Your copy should hold exactly the lines from the beginning of the listing below through the line with "This screenshot has width=819, height=1456.", without any pictures.

□ □ □ □ □

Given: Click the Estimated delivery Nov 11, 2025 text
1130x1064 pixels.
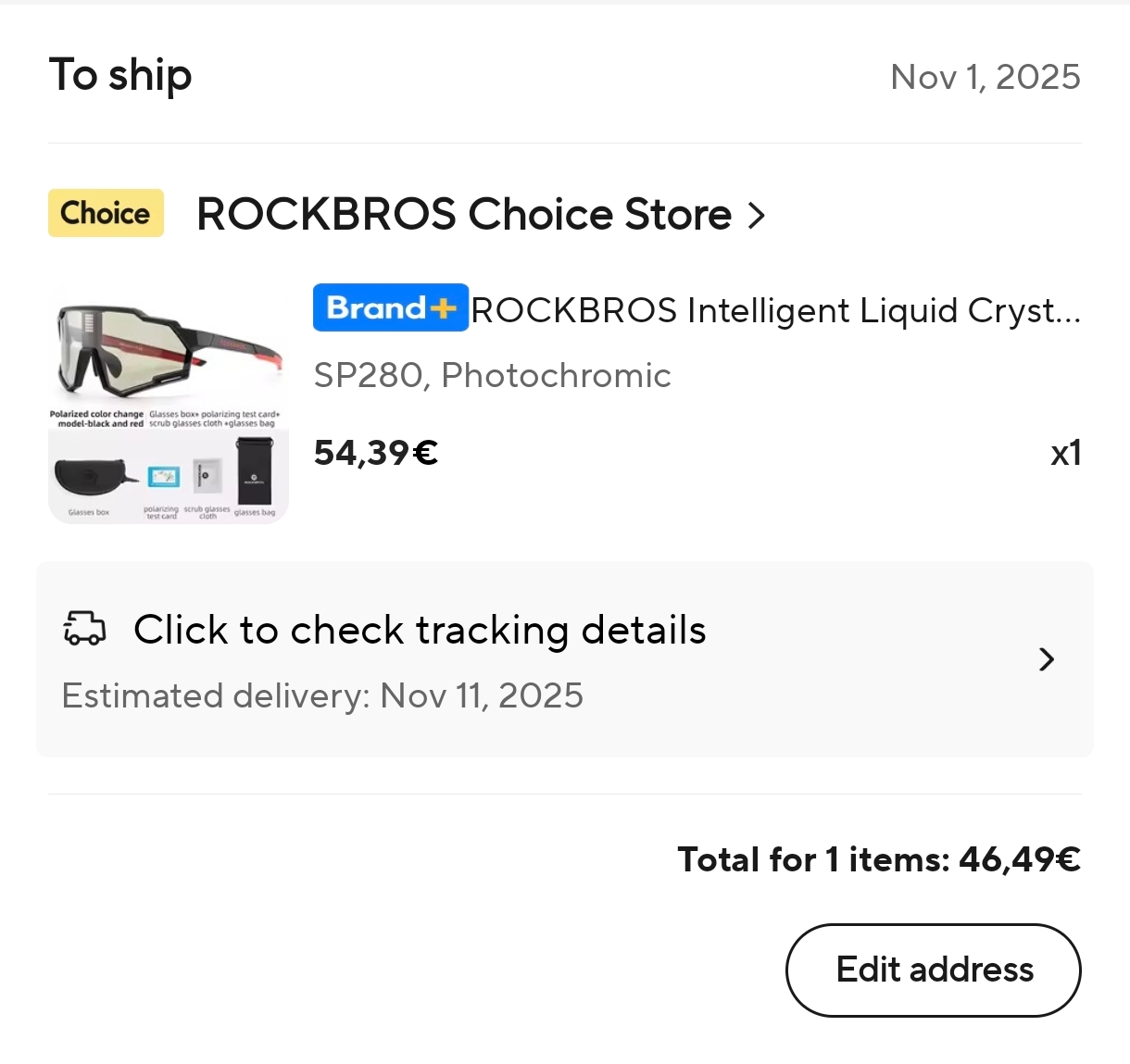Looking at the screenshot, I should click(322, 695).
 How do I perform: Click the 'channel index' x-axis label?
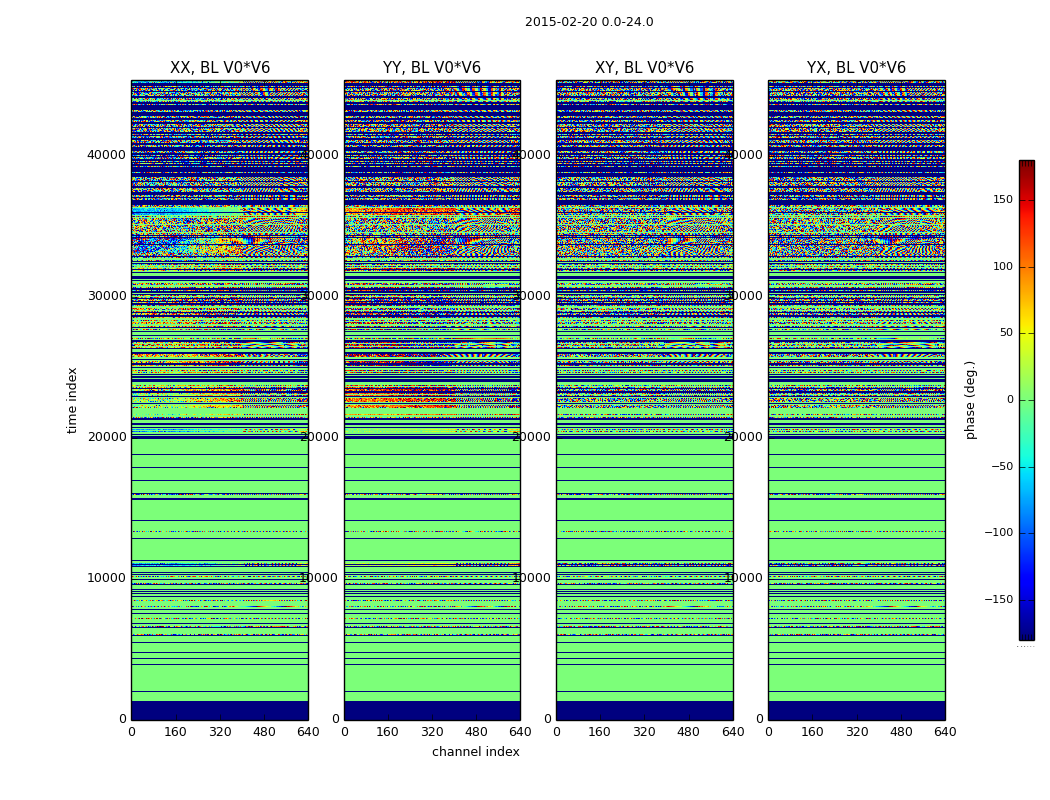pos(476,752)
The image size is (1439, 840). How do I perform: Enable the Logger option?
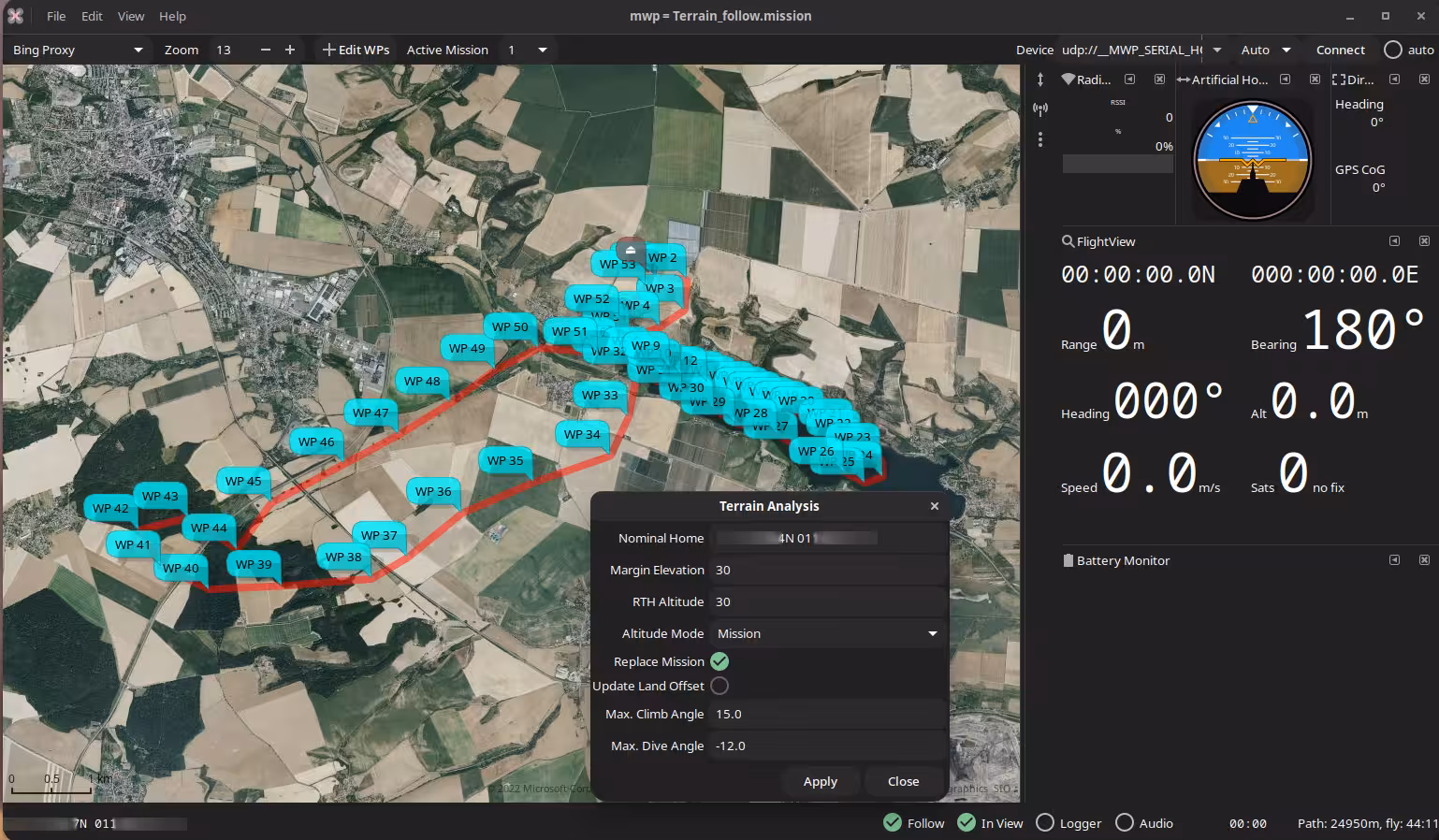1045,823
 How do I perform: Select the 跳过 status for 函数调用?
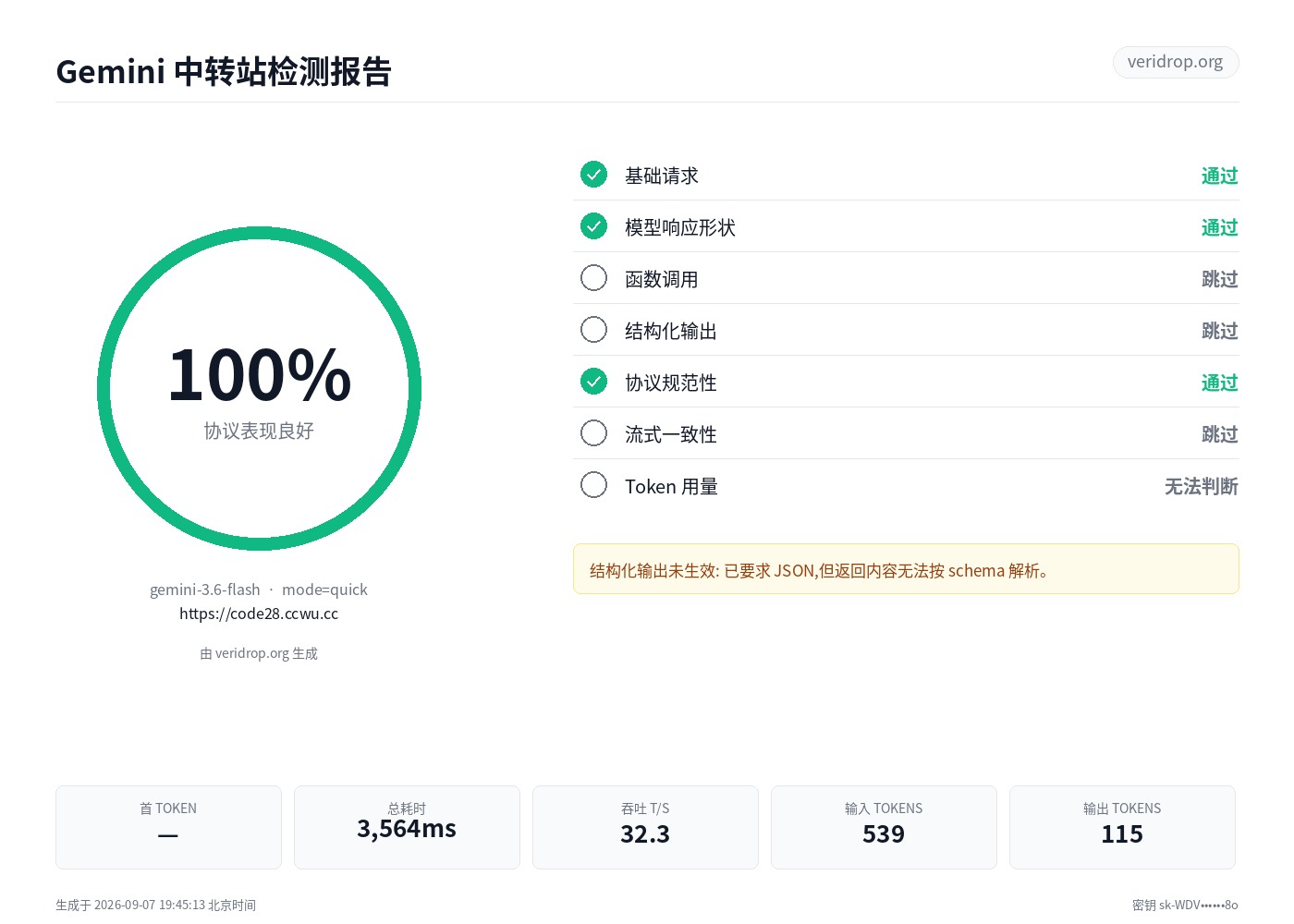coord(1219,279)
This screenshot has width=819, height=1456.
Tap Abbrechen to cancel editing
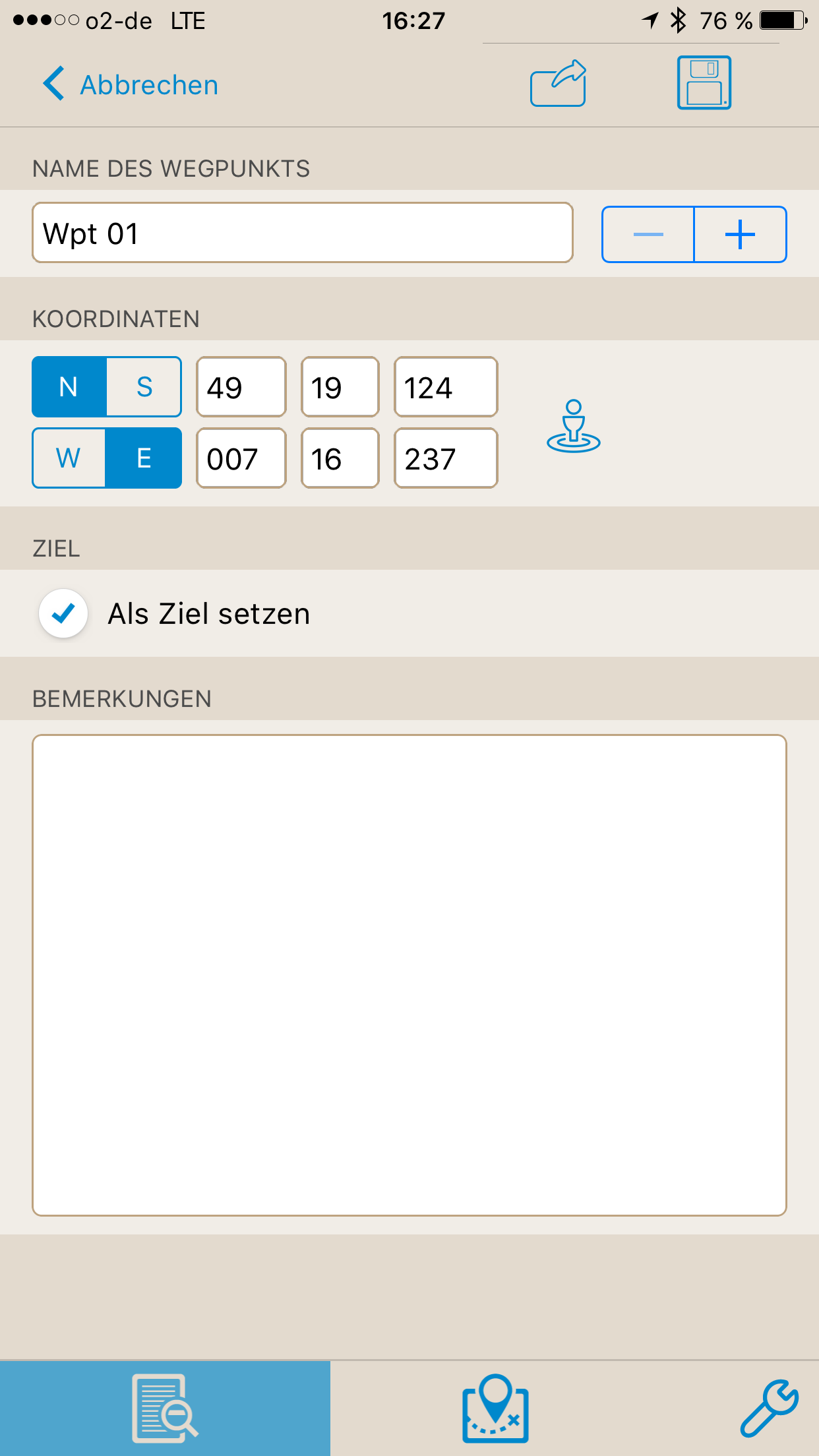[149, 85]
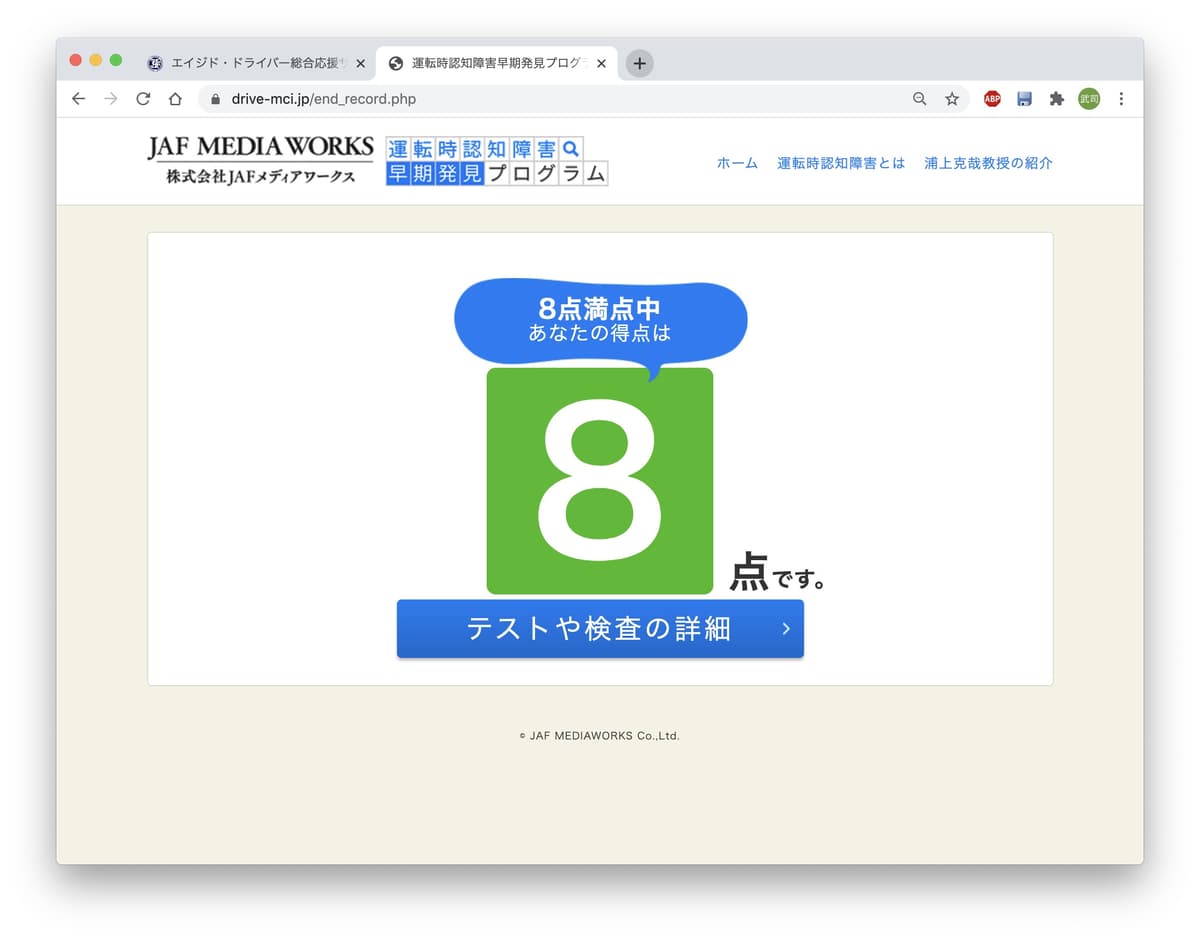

□ □ □ □ □

- [TASK OUTPUT]
Given: Click the Estimated delivery Nov 11, 2025 text
1130x1064 pixels.
Looking at the screenshot, I should click(322, 695).
 How do I perform: Click the 'channel index' x-axis label?
pos(476,752)
The image size is (1439, 840). How do I perform: Enable the Logger option?
1045,823
 How do I perform: Select the 跳过 status for 函数调用?
coord(1219,279)
This screenshot has width=819, height=1456.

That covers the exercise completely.